Mykhaylo Kokhan won the men’s hammer throw with 80.33m. Denzel Comenentia set a Dutch record of 79.09m to finish second.

Women’s 3000 Metres Steeplechase

Celli McCame won the women’s 3000 metres steeplechase in a national record of 9:20.58. Madison Boreman was second in 9:21.98.

Women’s Discus Throw

Olympic champion Valarie Allman won the women’s discus throw with a best of 67.93m. Yaimé Perez was second with 64.95m.

Men’s Discus Throw

Roger Stona won the men’s discus throw with a best of 66.93m, ahead of Claudio Romero (64.12m).

Women’s Pole Vault

Sandi Morris won the women’s pole vault with a clearance of 4.70m.

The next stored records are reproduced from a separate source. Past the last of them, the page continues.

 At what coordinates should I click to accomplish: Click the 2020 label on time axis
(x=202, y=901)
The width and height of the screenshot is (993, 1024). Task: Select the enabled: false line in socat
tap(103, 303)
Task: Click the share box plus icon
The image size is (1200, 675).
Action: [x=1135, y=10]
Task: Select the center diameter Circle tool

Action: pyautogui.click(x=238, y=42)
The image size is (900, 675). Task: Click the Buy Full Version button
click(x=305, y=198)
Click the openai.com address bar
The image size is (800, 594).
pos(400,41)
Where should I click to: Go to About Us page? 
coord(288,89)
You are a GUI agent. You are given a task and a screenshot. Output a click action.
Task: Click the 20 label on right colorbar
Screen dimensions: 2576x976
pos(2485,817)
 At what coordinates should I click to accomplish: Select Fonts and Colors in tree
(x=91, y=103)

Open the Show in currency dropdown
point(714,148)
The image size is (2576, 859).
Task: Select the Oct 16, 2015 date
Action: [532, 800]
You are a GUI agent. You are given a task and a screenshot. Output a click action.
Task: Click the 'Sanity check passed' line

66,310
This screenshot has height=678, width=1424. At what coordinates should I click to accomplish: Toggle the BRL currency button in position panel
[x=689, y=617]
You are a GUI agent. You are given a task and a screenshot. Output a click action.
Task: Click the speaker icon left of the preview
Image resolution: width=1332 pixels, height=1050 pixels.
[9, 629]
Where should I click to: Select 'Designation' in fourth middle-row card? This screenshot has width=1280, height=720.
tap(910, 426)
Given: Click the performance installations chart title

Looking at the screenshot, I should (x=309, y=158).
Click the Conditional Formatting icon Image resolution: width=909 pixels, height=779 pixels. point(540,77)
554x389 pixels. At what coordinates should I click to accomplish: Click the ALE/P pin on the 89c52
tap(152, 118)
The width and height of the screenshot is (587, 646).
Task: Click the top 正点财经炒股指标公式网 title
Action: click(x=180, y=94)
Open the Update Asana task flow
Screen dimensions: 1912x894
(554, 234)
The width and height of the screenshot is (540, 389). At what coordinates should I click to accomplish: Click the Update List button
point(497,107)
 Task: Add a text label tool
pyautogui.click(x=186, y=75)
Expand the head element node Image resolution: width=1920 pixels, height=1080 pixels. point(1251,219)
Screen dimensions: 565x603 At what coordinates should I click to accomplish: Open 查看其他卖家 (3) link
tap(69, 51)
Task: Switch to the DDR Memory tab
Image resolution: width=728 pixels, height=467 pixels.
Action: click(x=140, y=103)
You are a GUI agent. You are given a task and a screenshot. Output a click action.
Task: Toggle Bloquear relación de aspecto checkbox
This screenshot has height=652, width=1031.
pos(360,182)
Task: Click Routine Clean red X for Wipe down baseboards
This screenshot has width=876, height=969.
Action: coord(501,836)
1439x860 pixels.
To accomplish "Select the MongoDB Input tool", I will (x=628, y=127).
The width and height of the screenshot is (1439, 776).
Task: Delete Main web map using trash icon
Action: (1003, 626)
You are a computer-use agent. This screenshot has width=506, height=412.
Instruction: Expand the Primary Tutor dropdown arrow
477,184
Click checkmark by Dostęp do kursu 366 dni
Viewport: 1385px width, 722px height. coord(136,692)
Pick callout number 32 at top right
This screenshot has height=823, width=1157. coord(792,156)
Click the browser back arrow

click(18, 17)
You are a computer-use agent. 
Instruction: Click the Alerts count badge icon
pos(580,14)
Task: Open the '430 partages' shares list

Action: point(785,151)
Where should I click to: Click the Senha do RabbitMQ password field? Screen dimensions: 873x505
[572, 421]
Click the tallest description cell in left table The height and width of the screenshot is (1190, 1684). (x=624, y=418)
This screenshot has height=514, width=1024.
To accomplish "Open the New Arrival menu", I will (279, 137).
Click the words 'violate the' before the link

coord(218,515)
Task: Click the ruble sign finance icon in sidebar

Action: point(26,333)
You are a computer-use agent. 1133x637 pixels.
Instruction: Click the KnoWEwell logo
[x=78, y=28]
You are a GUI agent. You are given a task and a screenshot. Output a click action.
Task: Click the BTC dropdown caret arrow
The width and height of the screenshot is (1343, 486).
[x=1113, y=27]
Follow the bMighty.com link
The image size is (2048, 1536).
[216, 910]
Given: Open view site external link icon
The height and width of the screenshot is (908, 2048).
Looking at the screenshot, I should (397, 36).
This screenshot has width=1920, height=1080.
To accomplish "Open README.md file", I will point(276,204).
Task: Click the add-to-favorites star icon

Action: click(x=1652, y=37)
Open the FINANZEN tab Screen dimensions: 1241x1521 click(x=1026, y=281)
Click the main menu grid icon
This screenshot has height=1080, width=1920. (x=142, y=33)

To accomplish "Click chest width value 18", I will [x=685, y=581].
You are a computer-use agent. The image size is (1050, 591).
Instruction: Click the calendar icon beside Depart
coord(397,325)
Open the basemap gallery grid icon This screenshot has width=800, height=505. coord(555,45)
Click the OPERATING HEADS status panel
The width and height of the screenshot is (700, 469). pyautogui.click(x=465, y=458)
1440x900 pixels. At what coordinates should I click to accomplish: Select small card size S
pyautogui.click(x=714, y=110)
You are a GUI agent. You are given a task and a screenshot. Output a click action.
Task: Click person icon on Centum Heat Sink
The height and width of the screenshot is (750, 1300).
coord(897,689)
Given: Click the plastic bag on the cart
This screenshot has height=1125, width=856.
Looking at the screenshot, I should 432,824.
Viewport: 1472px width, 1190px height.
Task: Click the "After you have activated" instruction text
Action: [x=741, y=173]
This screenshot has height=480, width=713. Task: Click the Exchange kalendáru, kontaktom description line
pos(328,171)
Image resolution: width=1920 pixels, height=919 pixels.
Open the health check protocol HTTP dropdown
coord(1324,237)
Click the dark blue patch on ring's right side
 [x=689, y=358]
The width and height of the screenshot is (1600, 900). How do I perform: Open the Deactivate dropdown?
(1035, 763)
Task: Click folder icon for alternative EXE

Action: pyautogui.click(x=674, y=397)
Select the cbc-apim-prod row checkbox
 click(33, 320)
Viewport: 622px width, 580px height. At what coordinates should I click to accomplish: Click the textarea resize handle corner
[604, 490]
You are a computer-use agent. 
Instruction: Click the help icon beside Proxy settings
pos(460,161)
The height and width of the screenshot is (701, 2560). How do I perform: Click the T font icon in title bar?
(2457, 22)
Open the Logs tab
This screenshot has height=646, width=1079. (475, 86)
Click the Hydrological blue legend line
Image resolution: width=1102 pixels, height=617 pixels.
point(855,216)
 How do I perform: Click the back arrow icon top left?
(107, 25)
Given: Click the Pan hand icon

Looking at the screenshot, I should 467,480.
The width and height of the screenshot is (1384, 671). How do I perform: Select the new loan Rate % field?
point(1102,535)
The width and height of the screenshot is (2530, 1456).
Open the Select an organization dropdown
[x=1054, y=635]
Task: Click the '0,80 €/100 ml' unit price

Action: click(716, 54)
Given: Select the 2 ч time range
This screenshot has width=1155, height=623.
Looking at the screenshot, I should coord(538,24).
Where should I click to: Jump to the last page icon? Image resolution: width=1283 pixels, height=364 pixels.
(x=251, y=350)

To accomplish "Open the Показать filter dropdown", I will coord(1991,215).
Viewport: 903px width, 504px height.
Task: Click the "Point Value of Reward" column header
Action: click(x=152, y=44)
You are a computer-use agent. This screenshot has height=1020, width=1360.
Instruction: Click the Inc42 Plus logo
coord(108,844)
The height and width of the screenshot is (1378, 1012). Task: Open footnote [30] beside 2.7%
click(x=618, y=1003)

Emily Grove was second with 4.48m.

Men’s Pole Vault

Ernest John Obiena won the men’s pole vault with a clearance of 5.80m, beating Simen Guttormsen who finished second with 5.70m.

Women’s 400 Metres Hurdles

Anna Cockrell won the women’s 400 metres hurdles in 53.75, beating Andrenette Knight (54.69) and Cassandra Tate (55.02).

Women’s Triple Jump

Thea LaFond won the women’s triple jump with a leap of 14.37m, edging out Shanieka Ricketts by 1 cm.

Men’s 1500 Metres

Oliver Hoare won the men’s 1500 metres in 3:34.73, narrowly beating Reynold Cheruyiot (3:34.83) and Matthew Centrowitz (3:35.16).

Men’s 3000 Metres Steeplechase

Jean Claude Despagnés of Canada won the men’s 3000 metres steeplechase in 8:16.49, with Matthew Wilkinson second in 8:16.59.